During the 1905 Russian Revolution, the Blanckenhagen mansion was burned down. The distillery closed, and the entrepreneurial Mentzendorffs opened up the production of their own kümmel in France. Baltic Germans moved to Germany as tensions between Russia and Germany grew, and several distilleries in Germany produced their own versions of kümmel, where it is still known as Allasch and is a popular digestif.

In the UK, it is a popular drink at many of the more traditional golf clubs. Because of its rumored ability to steady the nerves of golfers there, it acquired the nickname of "putting mixture".

Allasch

Allasch is a variety of Kümmel; it is also a caraway liqueur of around 40% ABV, usually flavoured with bitter almonds, anise, angelica root and orange peel.

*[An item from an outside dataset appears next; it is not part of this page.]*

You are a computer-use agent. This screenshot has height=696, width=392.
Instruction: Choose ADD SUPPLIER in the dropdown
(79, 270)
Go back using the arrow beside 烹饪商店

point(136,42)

Invented in 1823 in Allasch, Governorate of Livonia, Russian Empire (now  in Latvia), a von Blanckenhagen family property, it was widely popular and produced there until 1944 when the Soviet Union re-occupied Latvia and expelled ethnic Germans from the region.

In 1830, Allasch was exhibited at the Leipzig Trade Fair and quickly gained popularity, being soon produced by local distilleries. It is now considered a Leipzig specialty, usually drunk as a digestif, although there are also manufacturers outside Leipzig.

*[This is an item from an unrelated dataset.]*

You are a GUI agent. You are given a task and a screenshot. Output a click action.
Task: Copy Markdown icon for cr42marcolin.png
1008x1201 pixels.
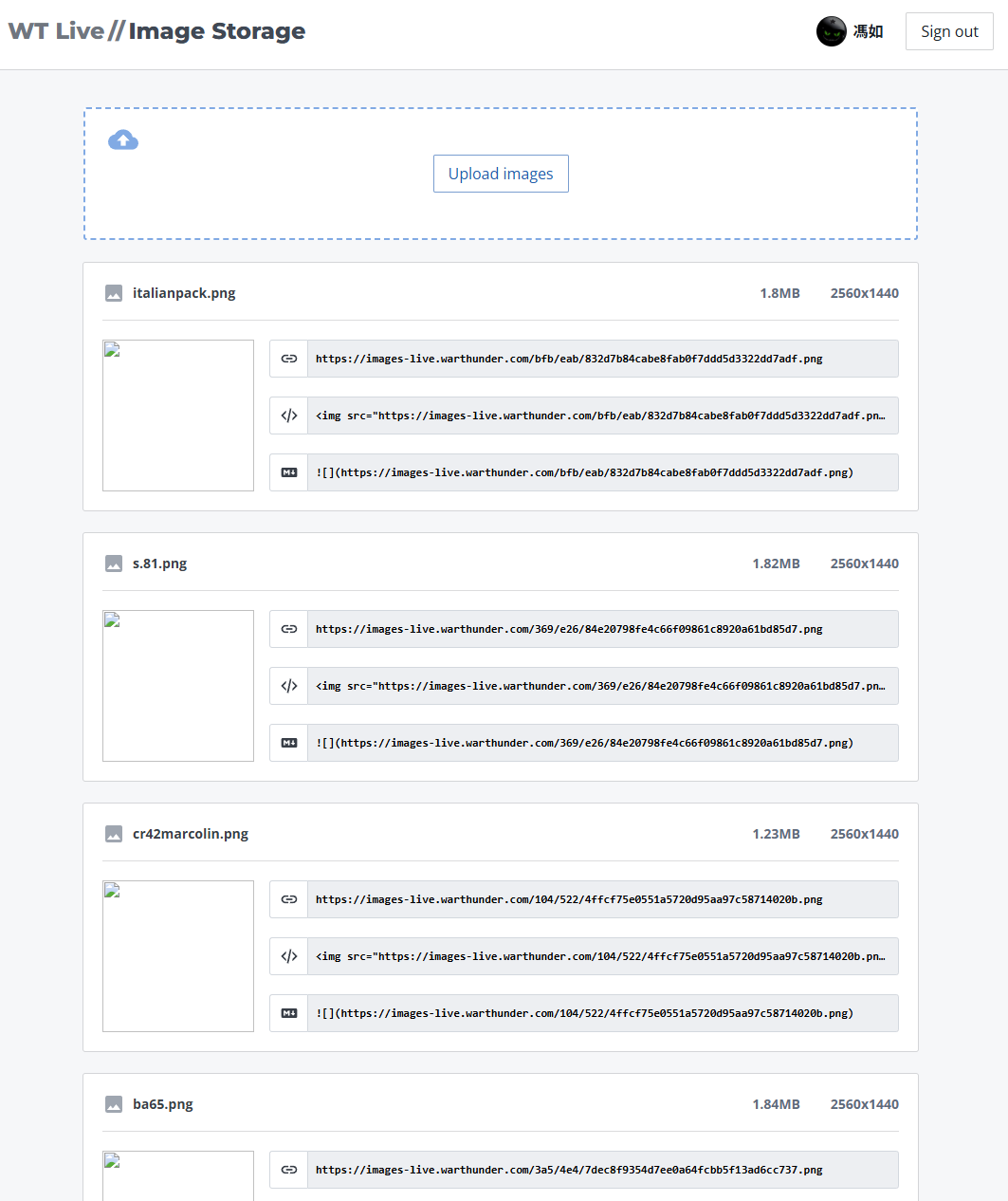(x=289, y=1013)

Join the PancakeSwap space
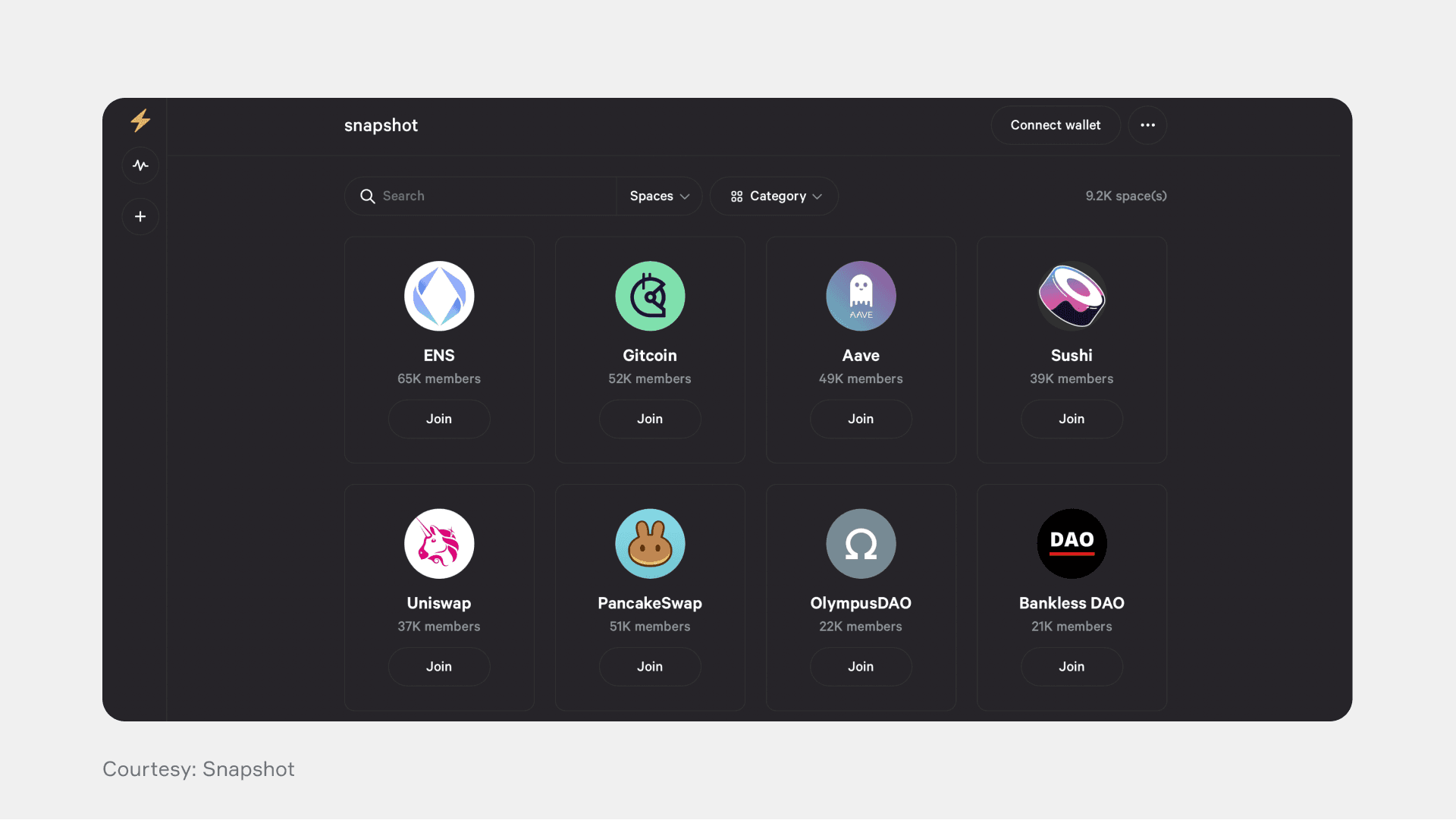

In Latvia, it is produced by Latvijas Balzams under the Latvianized name "Allažu ķimelis".

A charming and evocative scene of drinking kümmel occurs in Rainer Werner Fassbinder's television miniseries, "Berlin Alexanderplatz" (1980), where the character Franz Biberkopf speaks in the voices of glasses of kümmel and three beers in a philosophical dialogue as he evaluates the taste and downs each drink in turn.